# PROBLEM:
Below are entries; work out how many of their lines hold "input", giving only that number.

+===+

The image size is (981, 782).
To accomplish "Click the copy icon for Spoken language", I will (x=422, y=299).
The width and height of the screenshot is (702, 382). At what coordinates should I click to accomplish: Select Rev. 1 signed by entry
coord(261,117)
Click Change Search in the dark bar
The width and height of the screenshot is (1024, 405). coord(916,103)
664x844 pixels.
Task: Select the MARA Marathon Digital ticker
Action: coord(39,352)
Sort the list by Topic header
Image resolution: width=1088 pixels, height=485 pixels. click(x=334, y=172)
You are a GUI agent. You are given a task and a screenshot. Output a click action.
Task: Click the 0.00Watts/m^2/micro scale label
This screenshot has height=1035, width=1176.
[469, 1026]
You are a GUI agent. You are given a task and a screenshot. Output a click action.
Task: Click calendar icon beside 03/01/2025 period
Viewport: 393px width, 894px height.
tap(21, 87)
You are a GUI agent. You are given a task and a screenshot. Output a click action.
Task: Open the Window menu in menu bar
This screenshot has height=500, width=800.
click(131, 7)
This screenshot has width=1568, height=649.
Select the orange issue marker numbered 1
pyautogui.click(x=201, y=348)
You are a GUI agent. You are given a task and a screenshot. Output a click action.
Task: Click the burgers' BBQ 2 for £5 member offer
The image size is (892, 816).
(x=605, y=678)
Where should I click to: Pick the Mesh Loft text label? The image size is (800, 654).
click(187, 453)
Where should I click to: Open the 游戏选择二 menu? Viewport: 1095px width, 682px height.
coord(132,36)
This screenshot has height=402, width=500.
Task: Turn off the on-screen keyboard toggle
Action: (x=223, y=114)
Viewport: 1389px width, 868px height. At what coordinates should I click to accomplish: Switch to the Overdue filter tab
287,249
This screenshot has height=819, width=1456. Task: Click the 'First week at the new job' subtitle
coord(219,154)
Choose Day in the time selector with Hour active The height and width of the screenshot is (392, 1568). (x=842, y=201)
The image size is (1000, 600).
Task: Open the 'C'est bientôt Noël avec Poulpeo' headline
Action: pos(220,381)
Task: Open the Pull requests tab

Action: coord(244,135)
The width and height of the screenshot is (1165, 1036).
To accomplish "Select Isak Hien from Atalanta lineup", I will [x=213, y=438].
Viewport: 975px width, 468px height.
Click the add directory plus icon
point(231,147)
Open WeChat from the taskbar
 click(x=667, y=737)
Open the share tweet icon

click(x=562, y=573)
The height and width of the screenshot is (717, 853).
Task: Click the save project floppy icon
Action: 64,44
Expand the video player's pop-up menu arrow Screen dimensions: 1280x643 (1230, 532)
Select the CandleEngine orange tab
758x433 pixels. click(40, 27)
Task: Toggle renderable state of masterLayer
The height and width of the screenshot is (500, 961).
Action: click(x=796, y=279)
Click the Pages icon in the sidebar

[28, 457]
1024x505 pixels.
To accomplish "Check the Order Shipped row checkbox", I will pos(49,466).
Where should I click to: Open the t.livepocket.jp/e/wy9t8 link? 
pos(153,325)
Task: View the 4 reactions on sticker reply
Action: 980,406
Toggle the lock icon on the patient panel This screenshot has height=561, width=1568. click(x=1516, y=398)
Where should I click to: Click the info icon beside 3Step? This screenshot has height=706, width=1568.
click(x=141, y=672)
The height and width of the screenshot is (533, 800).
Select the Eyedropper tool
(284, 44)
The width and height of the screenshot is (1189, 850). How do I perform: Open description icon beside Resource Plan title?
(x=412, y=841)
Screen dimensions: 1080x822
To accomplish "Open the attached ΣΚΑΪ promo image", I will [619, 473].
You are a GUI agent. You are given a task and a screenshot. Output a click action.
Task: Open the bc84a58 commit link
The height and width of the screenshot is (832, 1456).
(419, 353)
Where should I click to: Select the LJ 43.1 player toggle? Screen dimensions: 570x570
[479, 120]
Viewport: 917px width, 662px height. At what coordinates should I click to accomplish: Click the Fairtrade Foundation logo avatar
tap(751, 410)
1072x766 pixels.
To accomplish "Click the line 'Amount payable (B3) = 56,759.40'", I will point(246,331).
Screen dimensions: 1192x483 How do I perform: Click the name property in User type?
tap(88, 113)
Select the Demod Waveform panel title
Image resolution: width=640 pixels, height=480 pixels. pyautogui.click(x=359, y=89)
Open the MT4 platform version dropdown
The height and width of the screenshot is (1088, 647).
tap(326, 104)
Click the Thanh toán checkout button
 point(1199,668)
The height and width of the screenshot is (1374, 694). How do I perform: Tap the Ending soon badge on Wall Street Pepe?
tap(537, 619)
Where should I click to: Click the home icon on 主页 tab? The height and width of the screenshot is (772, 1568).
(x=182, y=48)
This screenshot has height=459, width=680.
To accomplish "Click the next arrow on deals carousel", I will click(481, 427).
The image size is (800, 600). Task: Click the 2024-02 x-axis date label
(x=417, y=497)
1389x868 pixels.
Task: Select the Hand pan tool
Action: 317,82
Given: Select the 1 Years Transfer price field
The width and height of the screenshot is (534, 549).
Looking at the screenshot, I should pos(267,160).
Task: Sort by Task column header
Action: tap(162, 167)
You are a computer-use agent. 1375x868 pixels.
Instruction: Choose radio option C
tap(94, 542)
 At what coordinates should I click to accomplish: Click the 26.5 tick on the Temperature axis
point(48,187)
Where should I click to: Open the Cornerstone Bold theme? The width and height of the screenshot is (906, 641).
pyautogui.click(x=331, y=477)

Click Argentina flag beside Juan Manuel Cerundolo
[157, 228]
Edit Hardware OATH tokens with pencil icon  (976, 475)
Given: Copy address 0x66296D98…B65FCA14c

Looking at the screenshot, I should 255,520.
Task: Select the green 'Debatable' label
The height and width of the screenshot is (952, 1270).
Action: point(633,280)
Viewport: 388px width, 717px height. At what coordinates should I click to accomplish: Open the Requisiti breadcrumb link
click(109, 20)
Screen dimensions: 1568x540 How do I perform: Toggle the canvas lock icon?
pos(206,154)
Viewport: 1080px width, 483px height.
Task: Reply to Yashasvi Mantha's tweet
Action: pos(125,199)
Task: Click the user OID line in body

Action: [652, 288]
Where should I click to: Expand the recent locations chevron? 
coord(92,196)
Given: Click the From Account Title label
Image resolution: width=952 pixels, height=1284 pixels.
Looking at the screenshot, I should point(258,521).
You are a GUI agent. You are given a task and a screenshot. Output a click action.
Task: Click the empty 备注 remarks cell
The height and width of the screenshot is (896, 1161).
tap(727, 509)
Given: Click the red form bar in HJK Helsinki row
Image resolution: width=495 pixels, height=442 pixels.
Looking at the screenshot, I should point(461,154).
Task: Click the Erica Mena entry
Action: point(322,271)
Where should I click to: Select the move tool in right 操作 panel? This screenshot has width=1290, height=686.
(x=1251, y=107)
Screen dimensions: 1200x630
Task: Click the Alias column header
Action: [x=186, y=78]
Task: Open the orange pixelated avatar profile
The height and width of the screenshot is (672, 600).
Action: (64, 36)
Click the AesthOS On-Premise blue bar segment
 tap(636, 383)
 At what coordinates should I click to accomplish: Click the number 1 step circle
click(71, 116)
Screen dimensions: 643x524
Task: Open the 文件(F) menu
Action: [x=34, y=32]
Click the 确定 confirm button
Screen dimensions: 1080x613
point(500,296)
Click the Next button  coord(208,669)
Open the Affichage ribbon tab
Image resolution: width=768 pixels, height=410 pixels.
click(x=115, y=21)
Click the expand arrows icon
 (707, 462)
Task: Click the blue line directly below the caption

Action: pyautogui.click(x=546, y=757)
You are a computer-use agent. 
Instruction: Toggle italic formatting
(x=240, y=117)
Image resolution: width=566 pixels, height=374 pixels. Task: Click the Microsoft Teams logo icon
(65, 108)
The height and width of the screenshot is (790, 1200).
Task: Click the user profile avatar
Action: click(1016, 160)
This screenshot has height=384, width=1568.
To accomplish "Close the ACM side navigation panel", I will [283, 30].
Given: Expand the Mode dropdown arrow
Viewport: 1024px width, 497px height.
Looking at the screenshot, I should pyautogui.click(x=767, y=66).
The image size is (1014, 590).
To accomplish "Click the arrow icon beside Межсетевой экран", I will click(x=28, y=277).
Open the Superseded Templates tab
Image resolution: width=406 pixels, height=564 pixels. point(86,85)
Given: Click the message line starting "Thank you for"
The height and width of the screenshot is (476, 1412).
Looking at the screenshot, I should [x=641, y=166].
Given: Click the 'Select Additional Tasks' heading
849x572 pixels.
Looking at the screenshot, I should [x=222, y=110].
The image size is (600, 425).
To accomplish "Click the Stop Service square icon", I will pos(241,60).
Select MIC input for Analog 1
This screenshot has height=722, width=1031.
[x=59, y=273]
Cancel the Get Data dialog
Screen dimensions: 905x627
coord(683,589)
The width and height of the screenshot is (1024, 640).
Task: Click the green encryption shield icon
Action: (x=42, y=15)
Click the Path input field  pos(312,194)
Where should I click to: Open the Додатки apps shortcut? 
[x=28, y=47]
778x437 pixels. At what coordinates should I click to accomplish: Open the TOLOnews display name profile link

+===+

# TASK OUTPUT:
2